Черная книга - стр. 8
Однажды, во время очередной ссоры, начавшейся со слов «брось ты наконец курить», Бабушка, обвиненная в неблагодарности, заявила, что хотя бы один раз встанет с постели позже Дедушки. Васыф это видел, а Галип слышал и пытался уразуметь, что́ Бабушка хочет этим сказать. Джеляль позже развил тему в своей колонке, но не в том смысле, который имела в виду Бабушка. «Не рожать при свете солнца, – писал он, – вставать до рассвета – вот деревенские обычаи. Есть и еще один: жена должна подниматься с постели прежде мужа». Дочитав до конца статью, в которой автор почти в точности знакомил читателей с утренним ритуалом Бабушки и Дедушки (пепел от сигарет на одеяле, вставные зубы, лежащие в том же стаканчике, что и зубная щетка, быстрый и привычный просмотр некрологов в газетах), Бабушка сказала: «Мы, стало быть, деревенщина!» А Дедушка ответил: «Чтобы он понял, что это такое, надо его по утрам кормить чечевичной похлебкой!»

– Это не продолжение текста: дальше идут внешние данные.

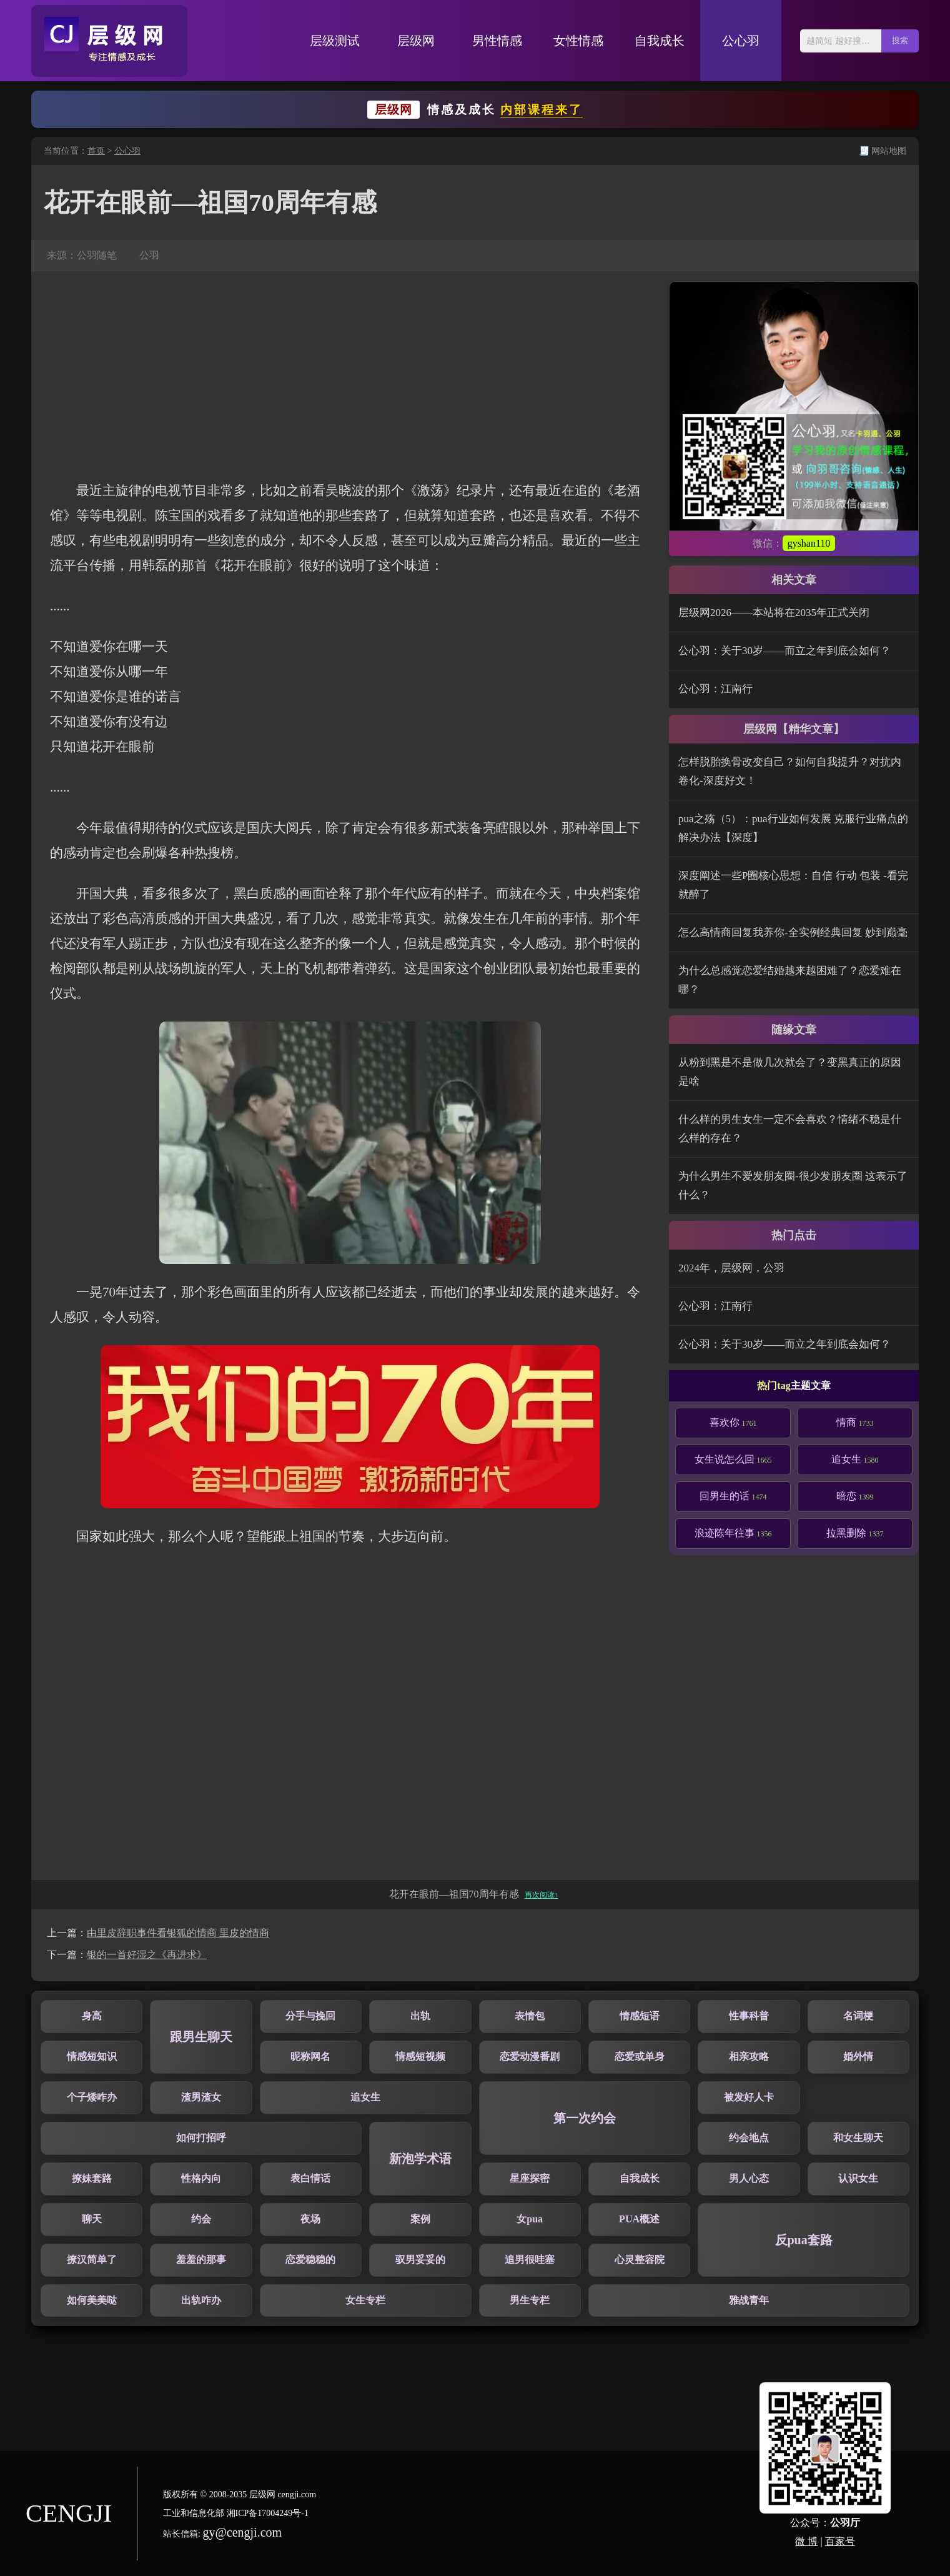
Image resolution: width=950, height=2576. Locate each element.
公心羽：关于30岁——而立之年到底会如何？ (784, 651)
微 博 (806, 2541)
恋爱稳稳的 (310, 2259)
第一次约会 (584, 2118)
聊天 (92, 2219)
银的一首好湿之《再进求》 (147, 1954)
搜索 (900, 40)
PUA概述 (639, 2219)
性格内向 (201, 2178)
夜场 (310, 2219)
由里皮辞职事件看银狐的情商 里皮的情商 (178, 1932)
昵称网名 (310, 2056)
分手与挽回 (310, 2016)
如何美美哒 (92, 2300)
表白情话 (310, 2178)
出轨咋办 (201, 2300)
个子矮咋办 (92, 2097)
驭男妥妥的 (420, 2259)
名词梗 (858, 2016)
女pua (530, 2219)
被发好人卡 (749, 2097)
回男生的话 (733, 1496)
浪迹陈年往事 (733, 1533)
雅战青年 (749, 2300)
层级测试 (335, 40)
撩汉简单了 (92, 2259)
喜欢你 (733, 1422)
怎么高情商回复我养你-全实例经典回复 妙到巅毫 (793, 932)
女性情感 (578, 40)
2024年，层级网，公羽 (731, 1268)
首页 (96, 151)
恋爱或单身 (640, 2056)
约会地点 (749, 2137)
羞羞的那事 (201, 2259)
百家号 (840, 2541)
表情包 (530, 2016)
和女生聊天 (858, 2137)
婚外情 (858, 2056)
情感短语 (640, 2016)
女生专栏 (365, 2300)
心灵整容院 (640, 2259)
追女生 (855, 1459)
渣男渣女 (201, 2097)
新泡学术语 (420, 2159)
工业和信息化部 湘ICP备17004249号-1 (236, 2513)
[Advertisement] (350, 374)
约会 (201, 2219)
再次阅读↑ (541, 1895)
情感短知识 (92, 2056)
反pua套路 (804, 2240)
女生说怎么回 (733, 1459)
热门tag (773, 1385)
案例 (420, 2219)
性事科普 (749, 2016)
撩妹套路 (92, 2178)
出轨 (420, 2016)
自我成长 (660, 40)
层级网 (416, 40)
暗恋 (855, 1496)
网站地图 (888, 151)
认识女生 (858, 2178)
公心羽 (741, 40)
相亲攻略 (749, 2056)
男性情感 (497, 40)
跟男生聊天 (201, 2037)
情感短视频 (420, 2056)
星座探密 (530, 2178)
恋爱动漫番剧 (530, 2056)
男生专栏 (530, 2300)
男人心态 (749, 2178)
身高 (92, 2016)
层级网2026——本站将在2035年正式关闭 (773, 613)
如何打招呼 (201, 2137)
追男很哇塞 (530, 2259)
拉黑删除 (855, 1533)
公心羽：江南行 (715, 689)
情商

Галип сполоснул чашки, поискал чистую тарелку, вилку и нож, достал из пропахшего бастурмой холодильника брынзу, похожую на пластмассу, и оливки, согрел воду, побрился. Ему казалось, что шум должен был разбудить Рюйю, но она не проснулась. Потом он пил не успевший настояться чай, жевал черствый хлеб и оливки с тимьяном, смотрел на сонные слова, напечатанные в пахнущей свежей типографской краской газете, которую он принес от двери и положил на стол рядом с тарелкой, но думал о другом: хорошо бы вечером сходить к Джелялю или в кинотеатр «Конак». Он пробежал взглядом по колонке Джеляля, решил, что прочитает ее вечером после кино, но упрямые глаза все-таки разобрали первое предложение. Оставив развернутую газету на столе, он встал, надел пальто и уже собирался выйти, но вместо этого зашел в спальню и некоторое время внимательно, безмолвно и почтительно смотрел на жену. Потом повернулся, тихонько открыл дверь и вышел из дому. На лестнице, застланной новыми половиками, пахло влажной пылью и грязью. На улице было холодно и слякотно, в воздухе плыл черный угольный и мазутный дым из труб Нишанташи. Выдыхая изо рта облачка пара, Галип пробрался между кучами лежащего на тротуаре мусора и встал в длинную очередь на остановке долмушей.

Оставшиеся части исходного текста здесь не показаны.